Laura, Parker and myself went out for ice cream last night. It was $1 a scoop night at Baskin-Robbins. As I was sitting there I got to thinking about something that was basically the reason I started this blog in the first place. Odds are that I’m going to die before Laura, who knows it could happen at any time. What if I died tomorrow? How would that affect Laura and Parker? My next immediate thought was “well, at least she’ll have Parker so she won’t be totally alone” but I got to thinking while sitting at the table at the ice cream establishment…”who will be there for her to share the experience with?”
That notion kind of surprised me. It’s not as simple as that if I was gone, Parker was there for her. There’s a lot more to it, of course it’s not that simple. The idea of sharing moments with your significant other is as important as the moment itself. This has been kind of an epiphany for me in the past 12 hours (from last night to this morning). Sometimes it’s the simple things that fly right past you.

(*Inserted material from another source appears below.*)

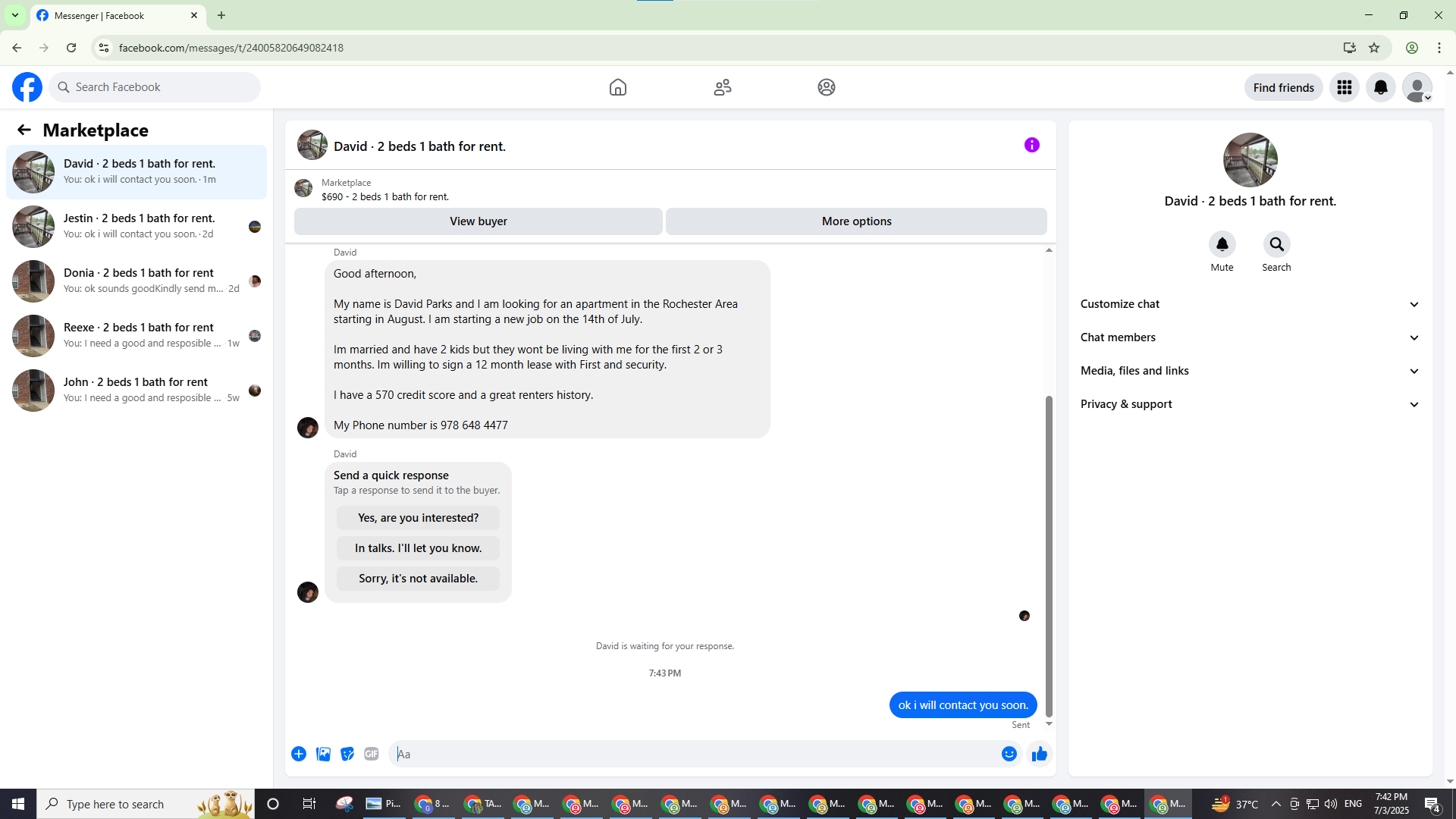Click the purple conversation info icon
1456x819 pixels.
(x=1031, y=145)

An old friend of mine named Brian had a girl (well, his wife Tara did actually) only a few days apart from Parker’s birth. Unfortunately he died last year unexpectedly. Sitting at that table eating ice cream reminded me of what Tara is going through everyday of her life. Something stronger than my regret that my dad isn’t here to enjoy Parker, a feeling and regret occurring everyday which yearns for the father of her daughter to experience their child’s development with her. That’s something Tara has to deal with for the rest of her life.